But would policy decisions about flood defences be made on the back of probability assessments, even if they were possible? I suspect that electoral calculations would still count more.

Mark Wadsworth

1. Nobody knows how soon or how bad next floods will be.

2. ABI have vested interest in better flood defences.

3. Homeowners have vested interest in better flood defences and also in lower insurance premiums.

4. Dam builders and the like have vested interest in building dams.

Solution - provided it's homeowners paying for flood defences via land value tax, and their additional land value tax is less than the corresponding reduction in insurance premiums, everybody wins.
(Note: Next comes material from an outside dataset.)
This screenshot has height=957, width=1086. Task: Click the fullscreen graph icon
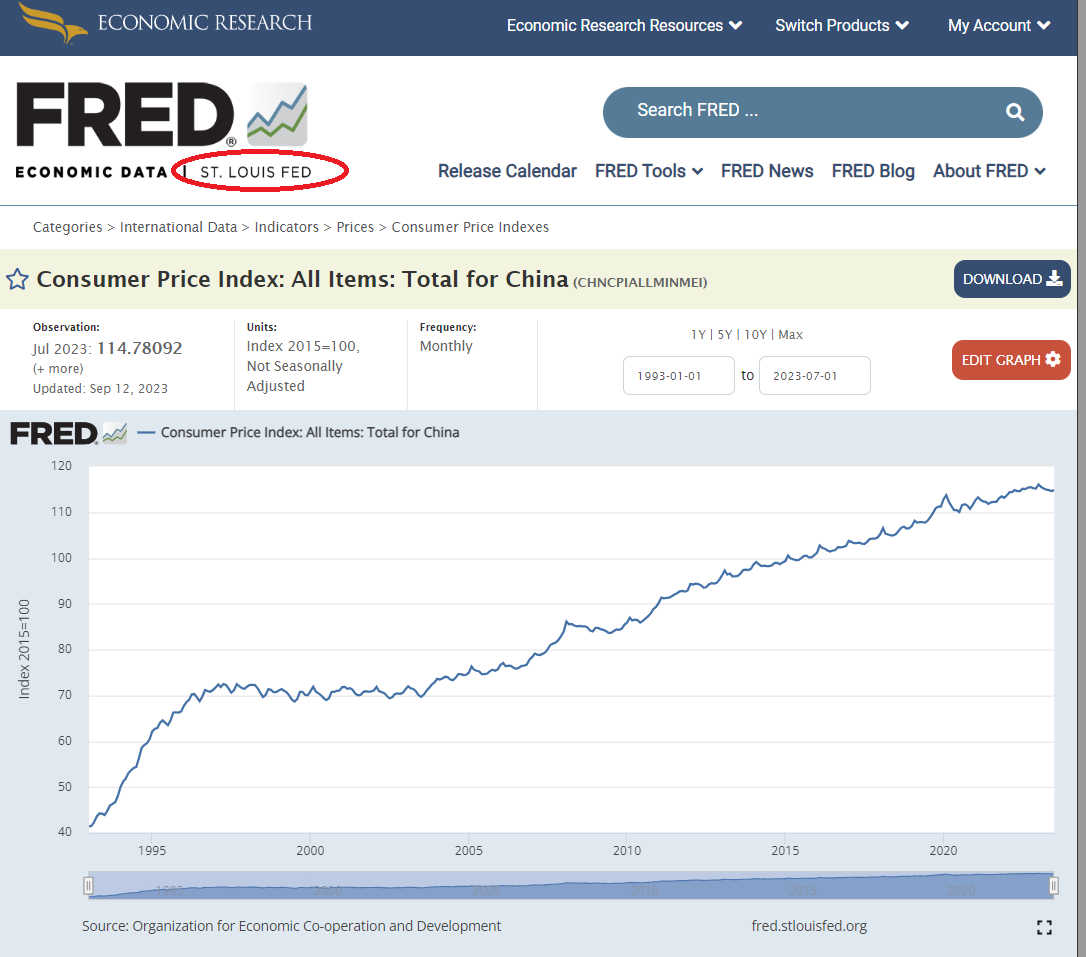[1044, 927]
Even if it never floods again, it's nice to be able to sleep at night. That must be worth something, even if, with the benefits of 20/20 hindsight in thousands of years time, it turns out it was a waste of money.

mat

Here's a solution: don't buy a house on a floodplain, or if you do, recognise you're taking a risk, and get private insurance.

chrisP

Surely the pricing mechanism will take care of the problem. After all comparable houses in or out of flood plain areas ought to show the challenge that potential floods bring. The pricing mechanism will then, as it were, provide an inbuilt insurance premium. I.e. the price reduction for a house in a flood plain will be X,000 less & this will 'pay' for the damage caused. This assumes (wild optimism) that the price differential is then invested as a sort of eschew fund for potential future losses.

dreamingspire

"3. Our assessment of risk is coloured by recent events."
The "our" here must mean people who are not expert in the area where the risk is to be assessed. Evidence, however, appears to suggest that there is a lag between expert assessment of increased risk in a situation where "the process generating events changes over time" and the application of new or enhanced defence measures. While that may give the appearance of incompetence (and sometimes that is proved later, maybe is on the way now with Lady Whatsit's claim yesterday that this year we had the wrong kind of floods), it is the nature of governments that decisions to mitigate risk often take a long time. The moral is in mat's comment.

dsquared

Dreamingspire makes a very good point there Chris - the flooding experts had been warning about these risks for quite a while, and the decentralised wisdom of crowds ignored them. To me, this at least on the face of it looks like an own goal for markets vs. central planners.